● **Task prompt**
Reproduce every one of the rows below word for word.

● **Given information**
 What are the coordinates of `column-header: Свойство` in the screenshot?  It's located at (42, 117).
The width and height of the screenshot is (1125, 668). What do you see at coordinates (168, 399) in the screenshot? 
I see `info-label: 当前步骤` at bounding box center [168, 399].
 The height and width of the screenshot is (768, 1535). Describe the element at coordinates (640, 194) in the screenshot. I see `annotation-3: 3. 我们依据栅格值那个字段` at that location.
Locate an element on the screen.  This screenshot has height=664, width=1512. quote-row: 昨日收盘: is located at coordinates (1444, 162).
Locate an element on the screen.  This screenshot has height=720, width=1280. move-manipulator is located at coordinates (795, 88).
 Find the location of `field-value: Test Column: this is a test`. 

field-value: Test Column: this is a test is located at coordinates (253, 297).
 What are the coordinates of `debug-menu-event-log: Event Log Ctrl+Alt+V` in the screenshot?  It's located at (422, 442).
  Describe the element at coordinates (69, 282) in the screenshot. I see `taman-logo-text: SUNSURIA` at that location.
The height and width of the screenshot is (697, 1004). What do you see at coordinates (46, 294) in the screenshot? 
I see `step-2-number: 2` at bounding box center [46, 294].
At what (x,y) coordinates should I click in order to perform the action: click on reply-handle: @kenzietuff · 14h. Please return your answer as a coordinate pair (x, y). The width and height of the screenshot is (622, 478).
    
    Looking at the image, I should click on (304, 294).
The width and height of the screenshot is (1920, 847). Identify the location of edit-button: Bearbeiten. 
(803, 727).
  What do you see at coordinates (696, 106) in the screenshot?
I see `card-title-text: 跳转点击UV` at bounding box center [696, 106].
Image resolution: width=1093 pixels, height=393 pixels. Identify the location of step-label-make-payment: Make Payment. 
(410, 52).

● **Your solution**
 What are the coordinates of `column-header: Свойство` in the screenshot?  It's located at (42, 117).
The width and height of the screenshot is (1125, 668). What do you see at coordinates (168, 399) in the screenshot? 
I see `info-label: 当前步骤` at bounding box center [168, 399].
 The height and width of the screenshot is (768, 1535). Describe the element at coordinates (640, 194) in the screenshot. I see `annotation-3: 3. 我们依据栅格值那个字段` at that location.
Locate an element on the screen.  This screenshot has height=664, width=1512. quote-row: 昨日收盘: is located at coordinates (1444, 162).
Locate an element on the screen.  This screenshot has height=720, width=1280. move-manipulator is located at coordinates (795, 88).
 Find the location of `field-value: Test Column: this is a test`. 

field-value: Test Column: this is a test is located at coordinates (253, 297).
 What are the coordinates of `debug-menu-event-log: Event Log Ctrl+Alt+V` in the screenshot?  It's located at (422, 442).
  Describe the element at coordinates (69, 282) in the screenshot. I see `taman-logo-text: SUNSURIA` at that location.
The height and width of the screenshot is (697, 1004). What do you see at coordinates (46, 294) in the screenshot? 
I see `step-2-number: 2` at bounding box center [46, 294].
At what (x,y) coordinates should I click in order to perform the action: click on reply-handle: @kenzietuff · 14h. Please return your answer as a coordinate pair (x, y). The width and height of the screenshot is (622, 478).
    
    Looking at the image, I should click on (304, 294).
The width and height of the screenshot is (1920, 847). Identify the location of edit-button: Bearbeiten. 
(803, 727).
  What do you see at coordinates (696, 106) in the screenshot?
I see `card-title-text: 跳转点击UV` at bounding box center [696, 106].
Image resolution: width=1093 pixels, height=393 pixels. Identify the location of step-label-make-payment: Make Payment. 
(410, 52).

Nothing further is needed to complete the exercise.